* _WHAT TO DO_: Look below for the line containing "Open the hamburger navigation menu", then write out that line and every line after it to the end, exactly, minus the pictures.

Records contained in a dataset
──────

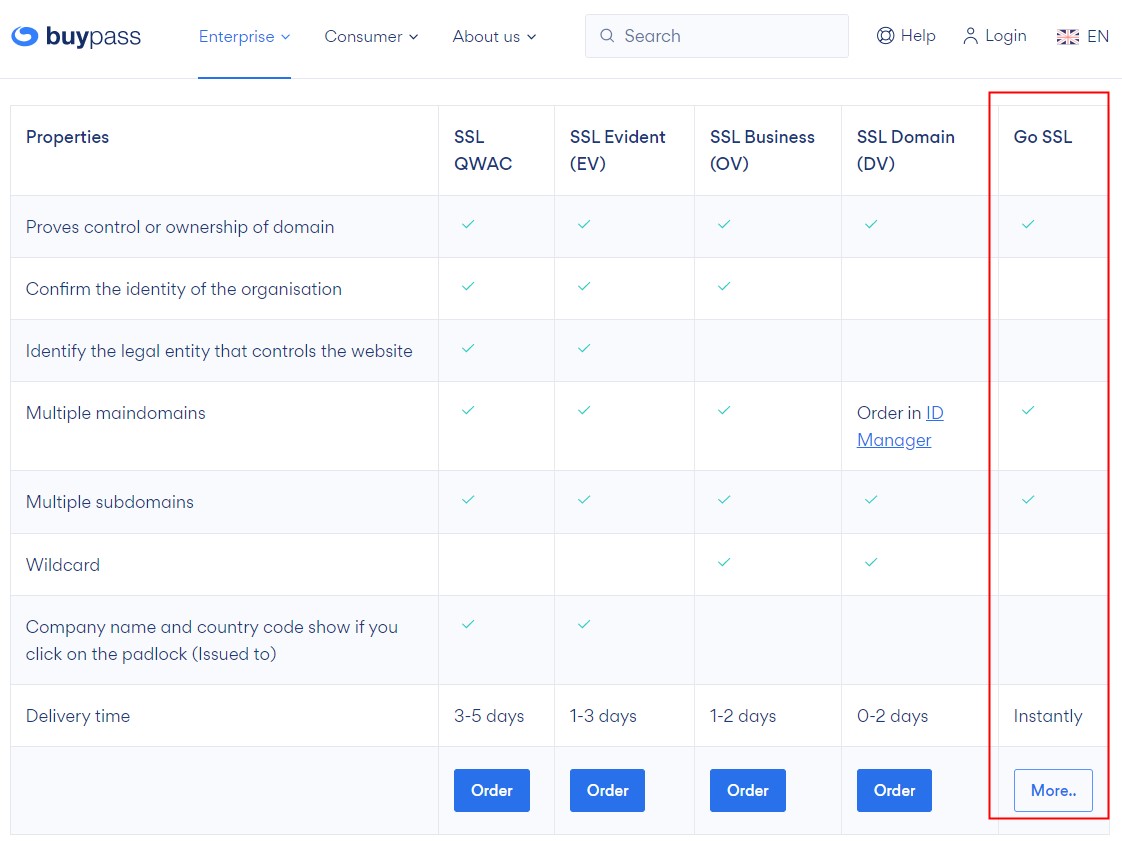Screen dimensions: 1122x841
Task: Click SSL Business Wildcard checkmark
Action: (x=724, y=563)
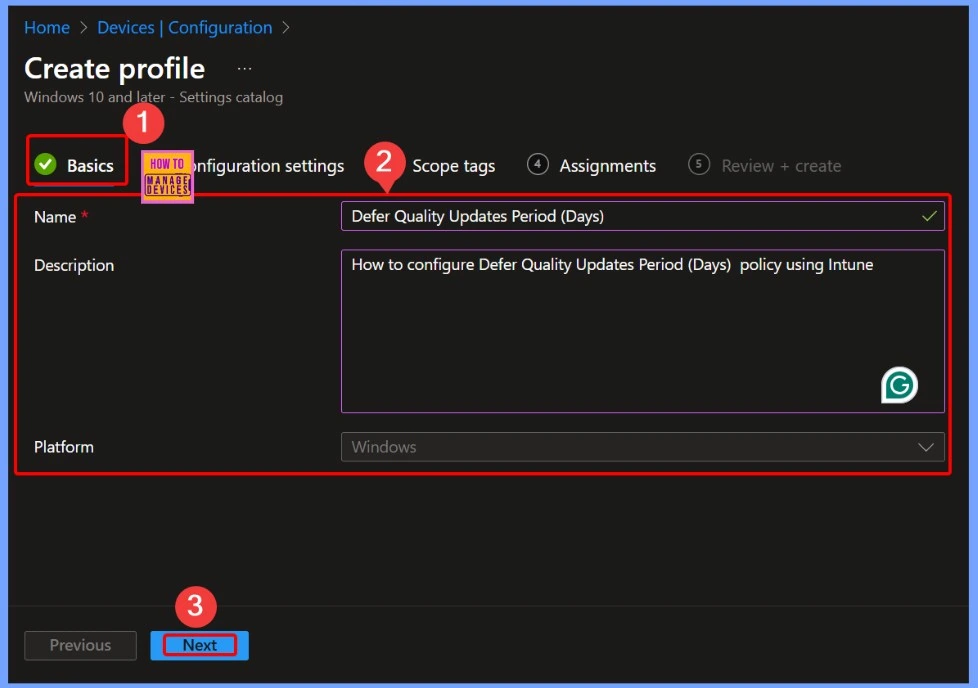Click the Previous button
The height and width of the screenshot is (688, 978).
(81, 645)
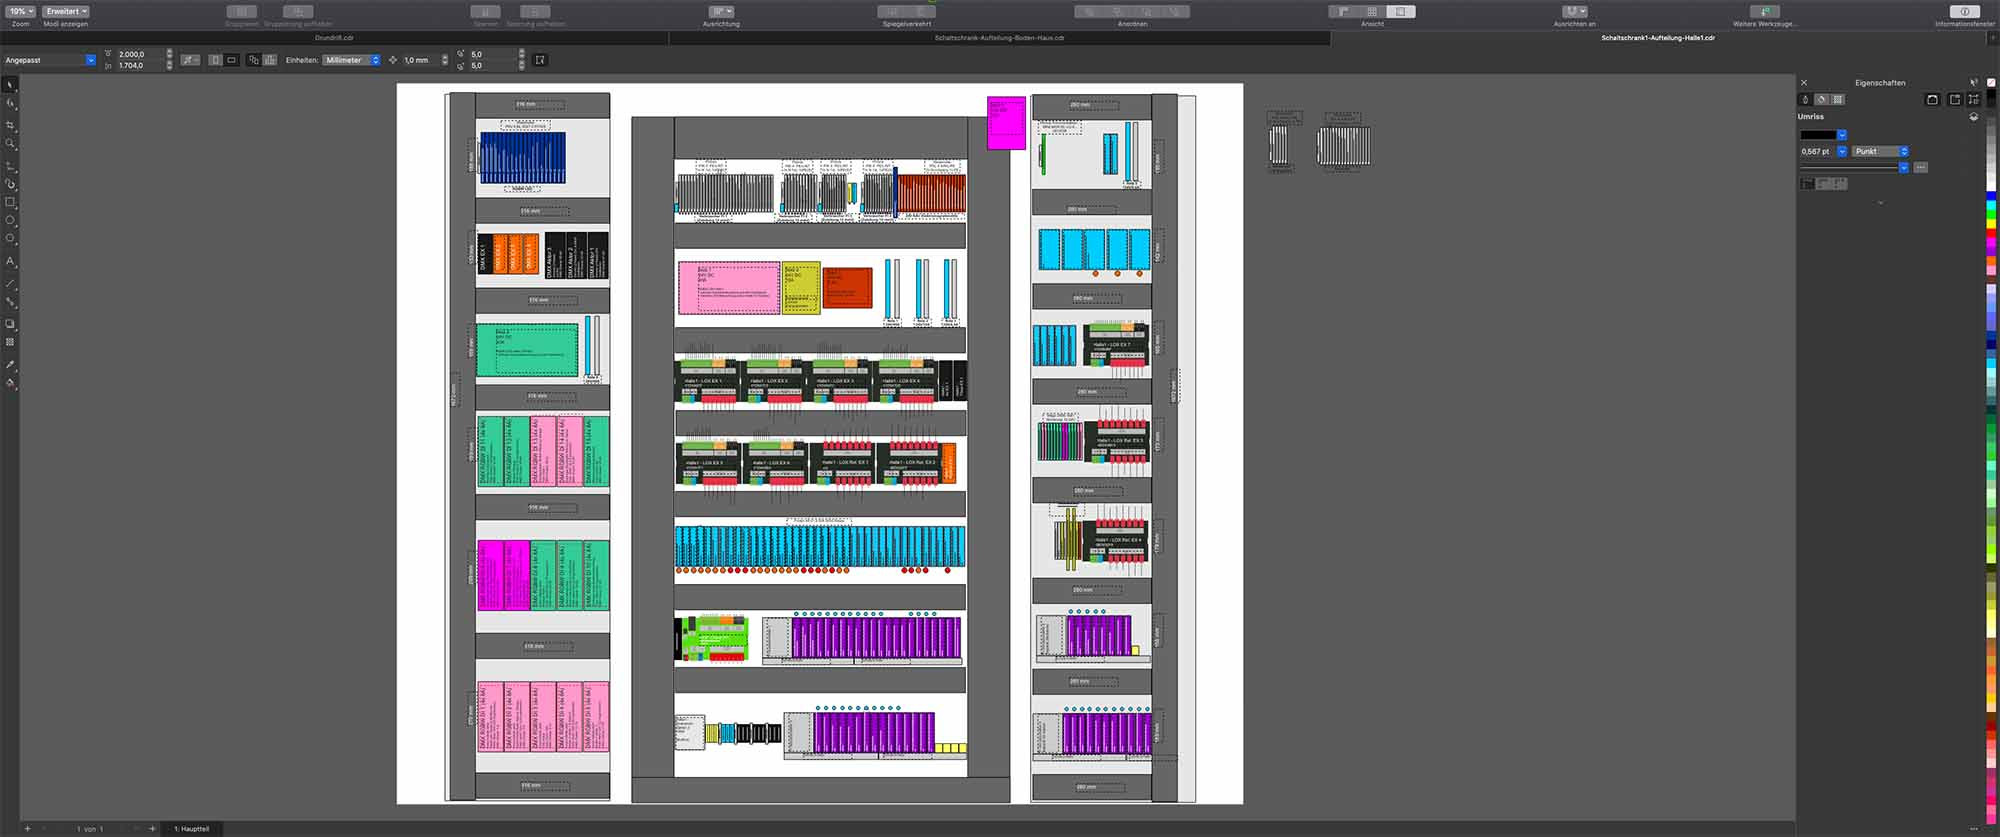The image size is (2000, 837).
Task: Switch page to landscape orientation
Action: (232, 60)

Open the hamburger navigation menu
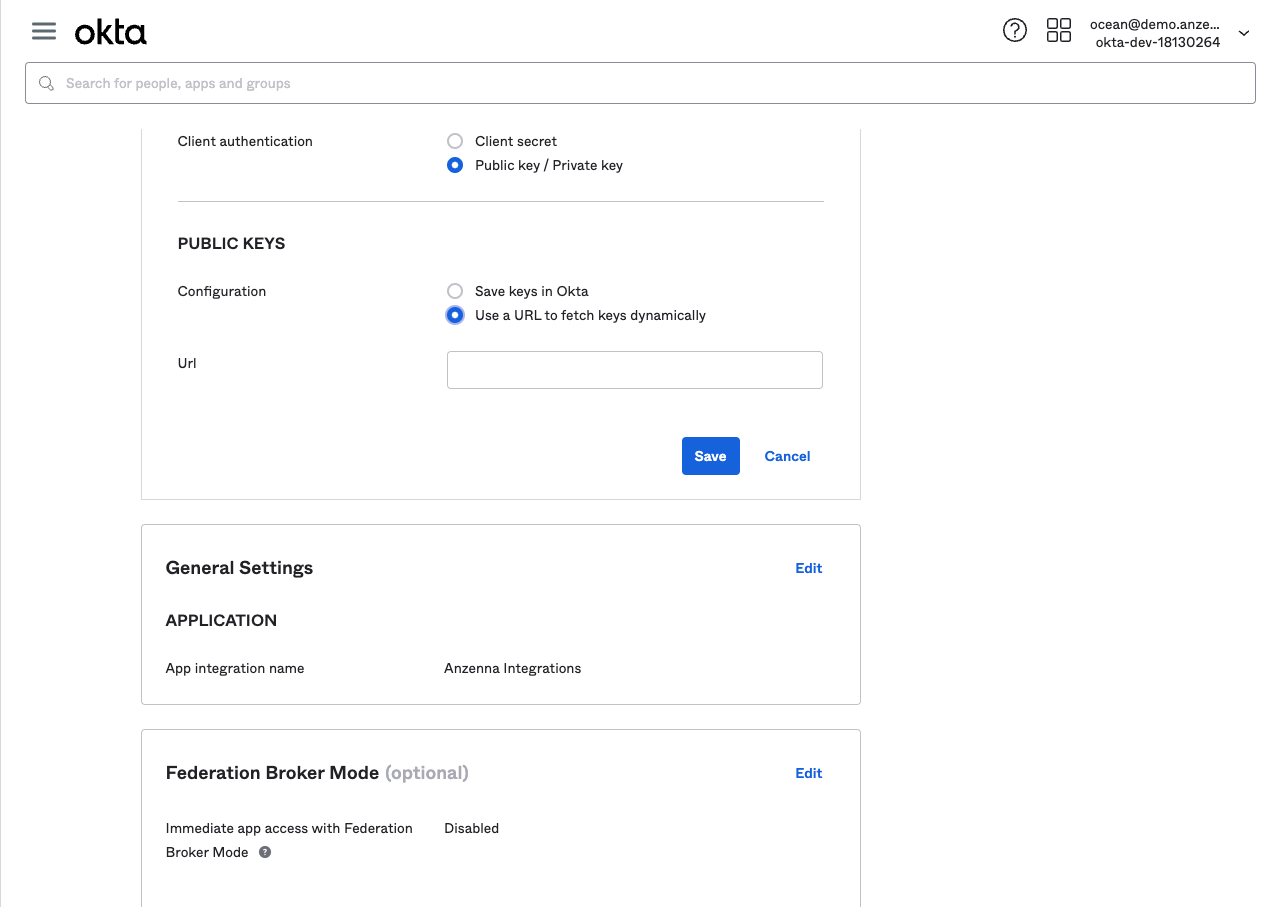tap(44, 31)
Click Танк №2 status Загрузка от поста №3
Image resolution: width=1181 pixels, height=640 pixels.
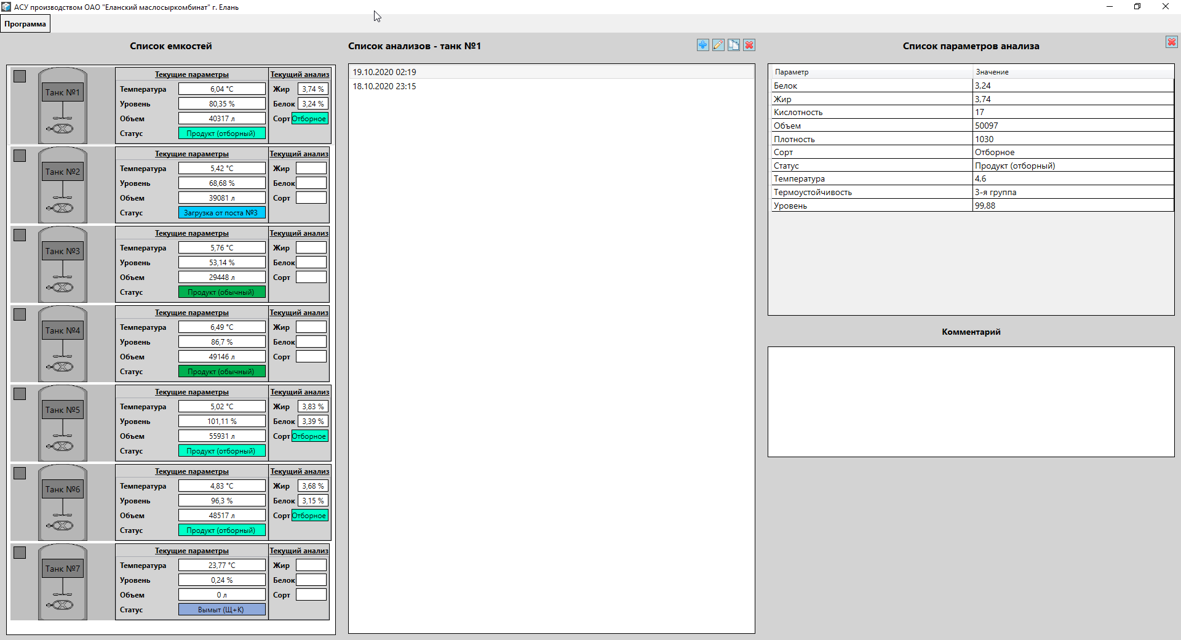coord(222,213)
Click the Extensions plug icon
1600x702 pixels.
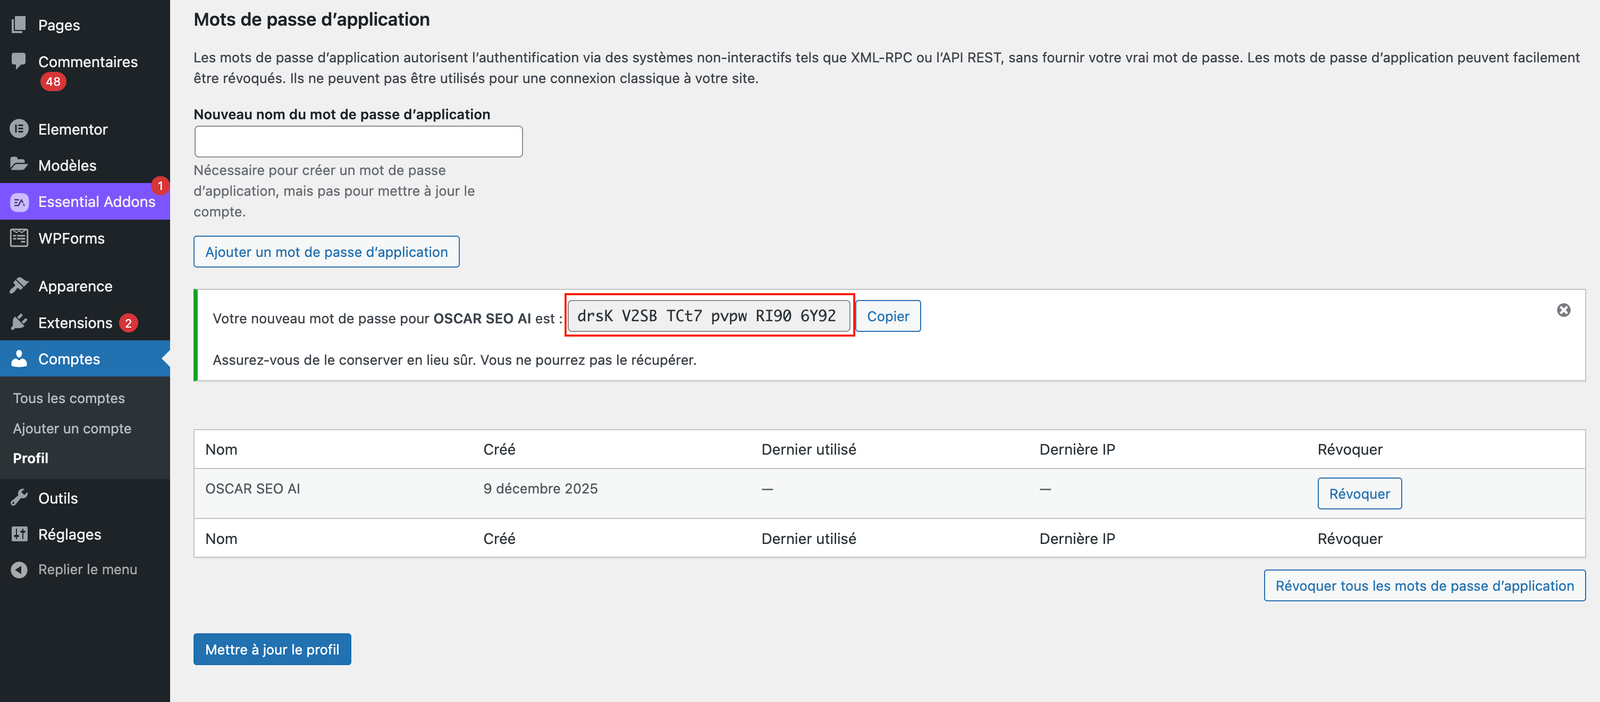[19, 323]
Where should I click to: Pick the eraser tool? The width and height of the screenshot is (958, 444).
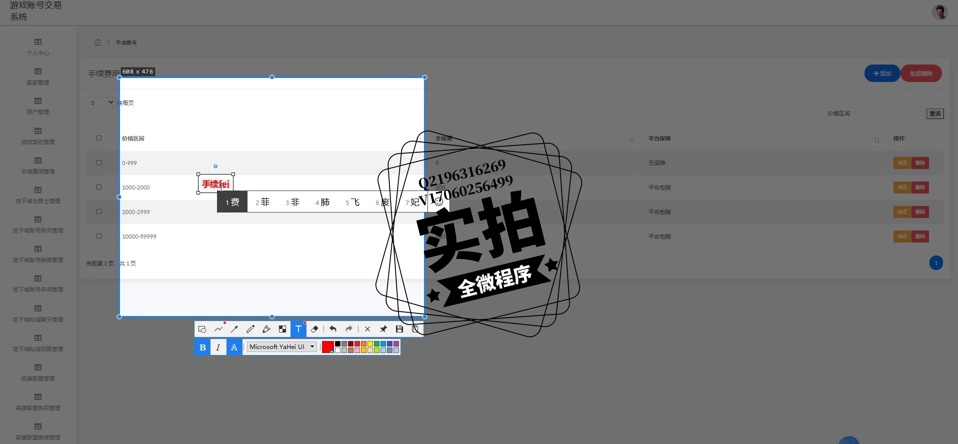314,329
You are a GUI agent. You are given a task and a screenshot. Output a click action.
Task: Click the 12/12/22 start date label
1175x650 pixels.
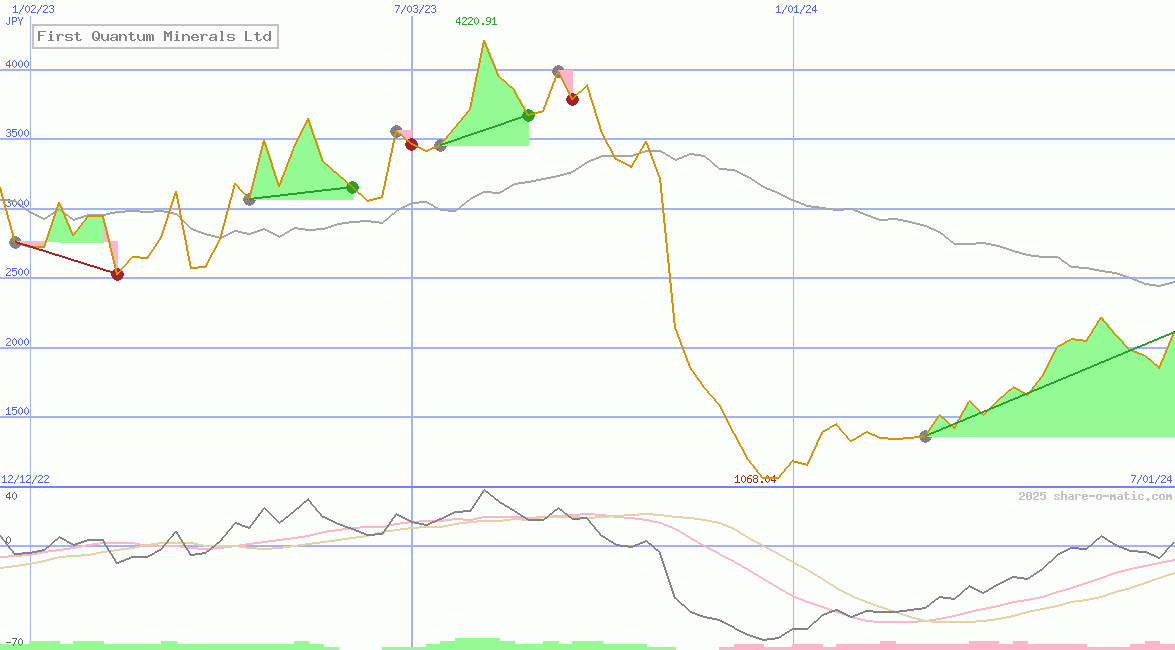point(25,479)
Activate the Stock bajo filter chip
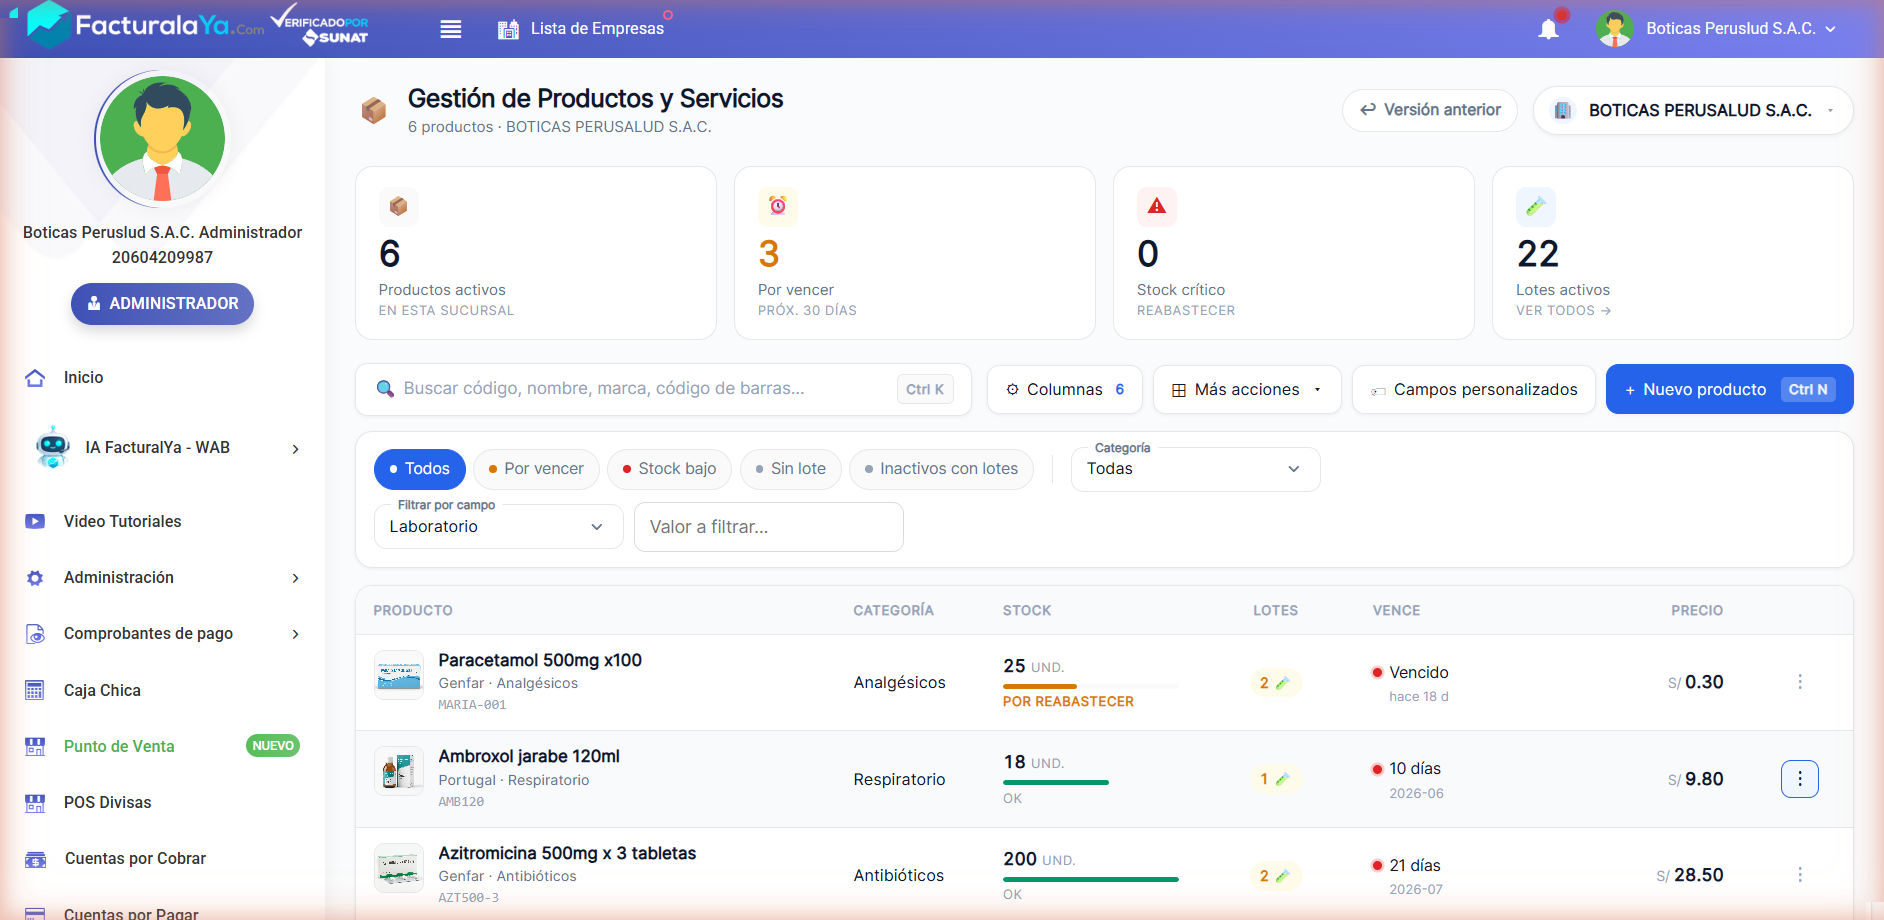The width and height of the screenshot is (1884, 920). 669,469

──────

* _REPLY_:
Open the hamburger navigation menu
tap(44, 31)
Click Танк №2 status Загрузка от поста №3
Image resolution: width=1181 pixels, height=640 pixels.
coord(222,213)
Click the Extensions plug icon
1600x702 pixels.
[19, 323]
Where should I click to: Pick the eraser tool? The width and height of the screenshot is (958, 444).
314,329
You are a GUI agent. You are given a task and a screenshot. Output a click action.
Task: Click the 12/12/22 start date label
1175x650 pixels.
point(25,479)
Activate the Stock bajo filter chip
The width and height of the screenshot is (1884, 920). 669,469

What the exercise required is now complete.